По улицам ходили толпы пьяных, возбужденных мастеровых, студентов, полиция им не препятствовала, и Вере Константиновне казалось, что все эти люди на нее смотрят, осуждают и знают про ее позор, шепчутся у нее за спиной, как в деревне, принимают за женщину легкого поведения, за чью-то содержанку и в любую минуту патриотическая толпа может напасть на нее, ограбить, разорить, изнасиловать или убить. Ей хотелось как можно скорее оказаться дома, но пьяный сброд перегородил проспект и устремился к Исаакию. Поток развернул пролетку и повлек за собой, от ужаса Вера Константиновна закричала, но какое-то молодое, полное вдохновения и огня румяное лицо с пшеничными усами прильнуло к стеклам, и задорный звонкий голос крикнул: «Не робей, барыня!»

Вера Константиновна обхватила свои покупки, а ее уже понесло вперед, на площадь, где толпа устремилась к громадному, непетербургскому зданию германского посольства, недавно выстроенному в самом центре столицы. Люди, извозчики, автомобили заполонили пространство около посольства. Напротив, возле неподвижного храма, горело несколько костров, и пожарные не спешили их тушить.

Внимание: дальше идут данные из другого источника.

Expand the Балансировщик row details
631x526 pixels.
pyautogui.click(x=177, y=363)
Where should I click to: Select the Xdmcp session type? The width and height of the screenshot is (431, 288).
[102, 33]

– Что это? Бомба? – испуганно спросила Вера Константиновна у оказавшегося рядом студента.

– Немцев жгут.

– Кого? – похолодела она.

– Портреты Вильгельма.

Громадное здание посольства было полностью освещено. Было видно, как от окна к окну перебегают люди и выбрасывают в окна кипы бумаг, столы, стулья, комоды, кресла… Все это с грохотом падало на тротуары и разбивалось вдребезги. Кругом галдели мастеровые, мещане, рабочие, купцы, интеллигенты – казалось, вся Россия пришла и объединилась в порыве уничтожить немецкое. Людей в захваченном здании становилось все больше, они высовывались из окон, махали руками, оставшиеся на площади махали в ответ, и Вера Константиновна вздрогнула: ей почудилось на миг совершенно невозможное, а именно что юная девица, взобравшаяся на верхний этаж чуть ли не по отвесной стене и оседлавшая одного из коней на крыше здания, – ее падчерица. Толпа еще радостнее засвистела, заулюлюкала, несколько человек полезли вслед за девушкой и принялись раскачивать конные статуи. Кони не поддавались, и их стали ломать. Голые эллины, которые держали лошадей, полетели вниз на тротуар. Оттуда врассыпную кинулось несколько человек, кто-то схватился за голову, из которой потекла кровь. Вера Константиновна была уверена, что следующие обломки свалятся прямо на нее. Она ударила по спине извозчика, но он даже не повернулся.

– Городовой, почему нет городовых? – закричала Вера Константиновна, но ее крик смешался с гулом толпы.

Вдруг все расступились, и из окна второго этажа выбросили человека – видимо, не успевшего убежать и спрятавшегося от ужаса немца, живого или уже растерзанного, было непонятно. Толпа ахнула, взметнулась, оступилась, чтобы собраться с силами и нахлынуть, но в следующее мгновение пожарные развернули водометы и ударили ледяной водой. Лошадь вскинулась и понеслась, но столкнулась с другим экипажем, пролетка опрокинулась, Вера Константиновна закричала утробным голосом и еще крепче вцепилась в свои коробки.

…Той же ночью Комиссаров пришел в ее спальню и приходил отныне всякую ночь, но никакой радости закоченевшее тело женщины не испытало, как ни старалась она эту радость изобразить.